Population genetics provides a solid theoretical framework for a wide variety of such inference methods (e.g., Nielsen and Slatkin 2013; Wakeley 2009). The coalescent (Kingman 1982; Hudson 1983; Tajima 1983) plays the central role to make the theoretical predictions of the pattern of genetic variation, which can be used to compute the likelihood of the observed variation data (Donnelly 1996; Tavaré *et al.* 1997). It concerns the history of the sampled individuals, by tracing their ancestral lineages up to the MRCA, most recent common ancestor (e.g., Nielsen and Slatkin 2013; Wakeley 2009).

One might think that the coalescent theory can be directly applied to cancer cells due to the obvious analogy; all cancer cells should follow a simple genealogy up to their MRCA. However, the direct application of the standard population genetics (i.e., organismal population genetics) to a cancer cell population may not be exactly correct because of some fundamental differences in the propagation system, as we explain below (see also Sidow and Spies 2015).

* **TASK STATEMENT**:
Rewrite the population genetics text from "Population genetics provides" up to and including "ancestor (e.g., Nielsen and Slatkin 2013; Wakeley 2009).", replacing "inference methods" with "estimation methods".

* **LISTED RECORDS**:
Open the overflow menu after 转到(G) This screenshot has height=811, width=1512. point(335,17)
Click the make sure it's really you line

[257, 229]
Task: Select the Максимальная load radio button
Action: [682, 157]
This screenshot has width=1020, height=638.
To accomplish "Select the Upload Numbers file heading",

* * *

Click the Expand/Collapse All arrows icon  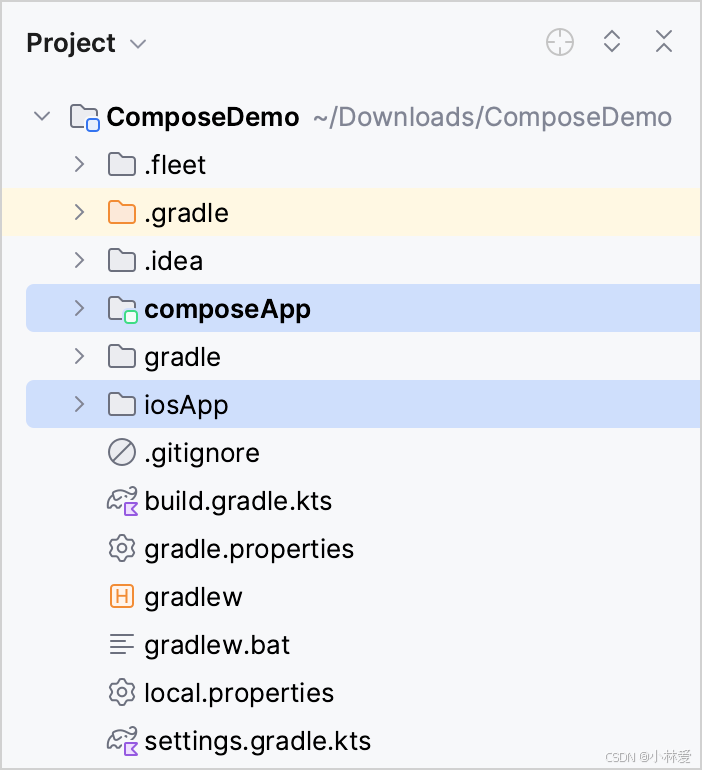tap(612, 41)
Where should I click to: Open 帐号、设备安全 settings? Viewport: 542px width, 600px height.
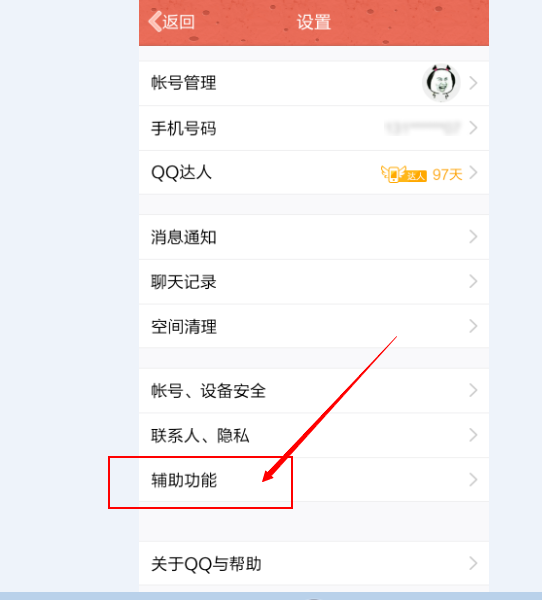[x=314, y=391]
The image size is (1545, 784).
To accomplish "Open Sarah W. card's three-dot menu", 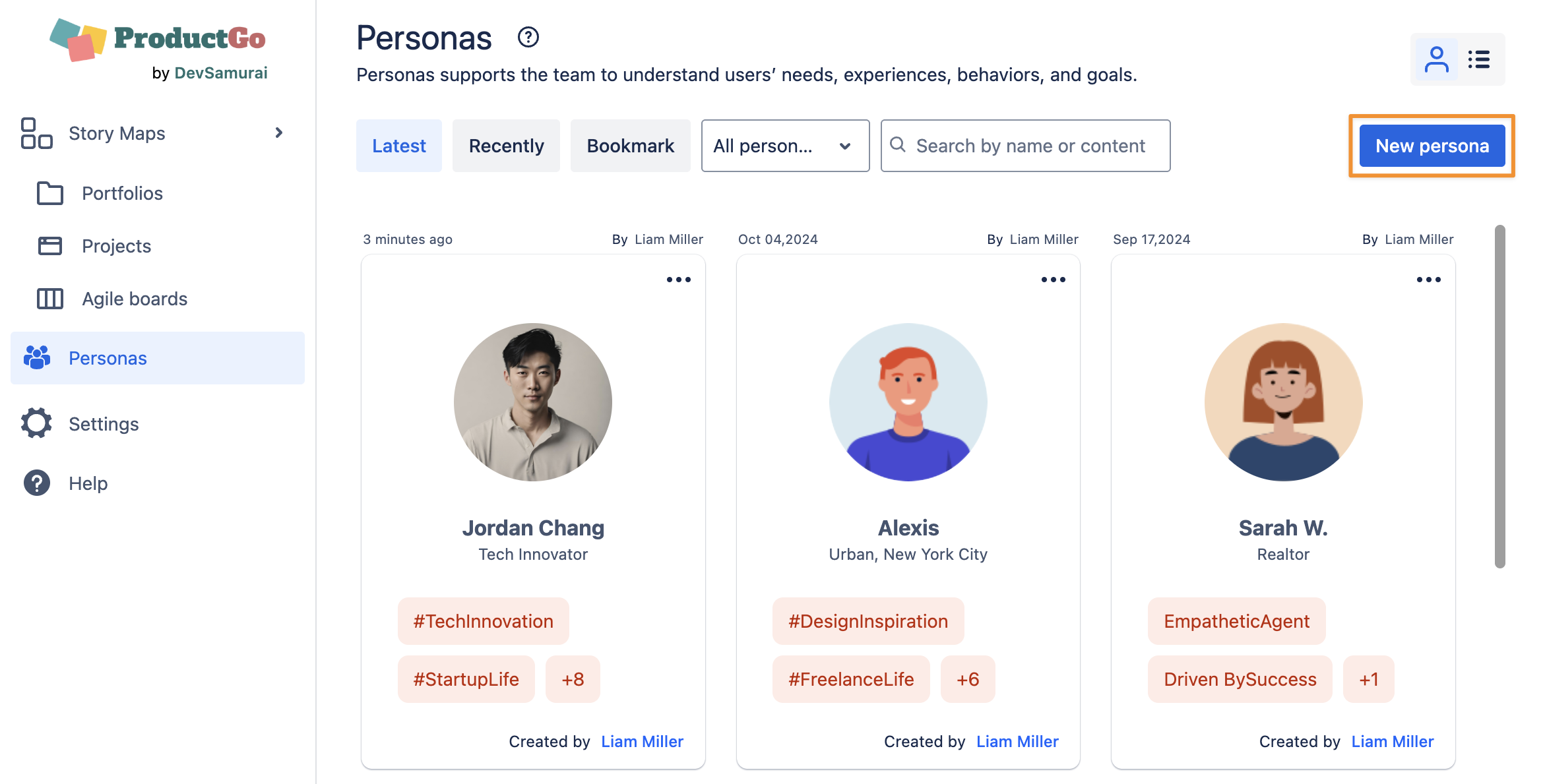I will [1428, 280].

---

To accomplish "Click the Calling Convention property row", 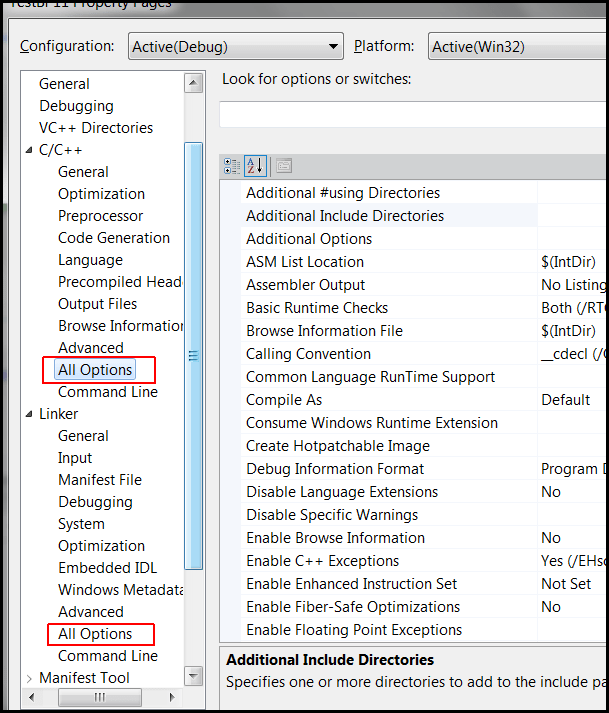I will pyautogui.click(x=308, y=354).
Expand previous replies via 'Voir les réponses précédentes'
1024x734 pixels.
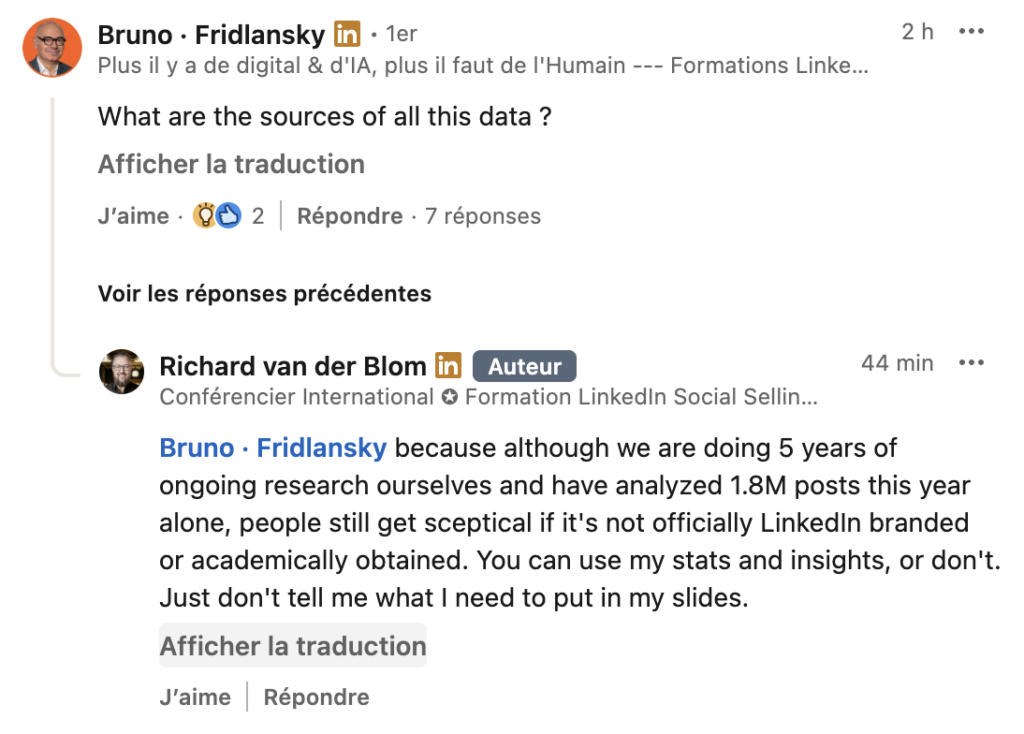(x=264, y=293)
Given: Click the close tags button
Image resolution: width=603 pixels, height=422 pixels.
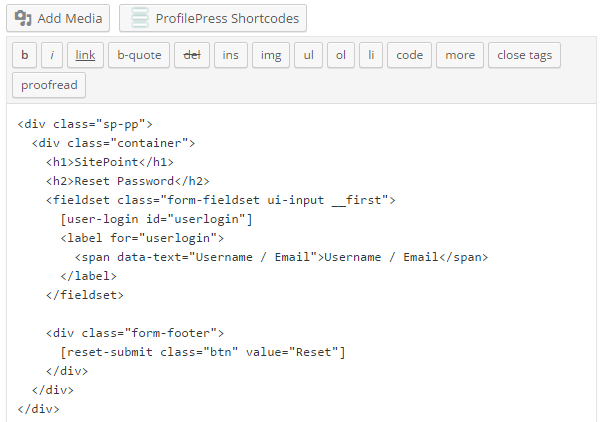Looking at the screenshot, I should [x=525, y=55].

* **RESULT BELOW**:
Population genetics provides a solid theoretical framework for a wide variety of such estimation methods (e.g., Nielsen and Slatkin 2013; Wakeley 2009). The coalescent (Kingman 1982; Hudson 1983; Tajima 1983) plays the central role to make the theoretical predictions of the pattern of genetic variation, which can be used to compute the likelihood of the observed variation data (Donnelly 1996; Tavaré *et al.* 1997). It concerns the history of the sampled individuals, by tracing their ancestral lineages up to the MRCA, most recent common ancestor (e.g., Nielsen and Slatkin 2013; Wakeley 2009).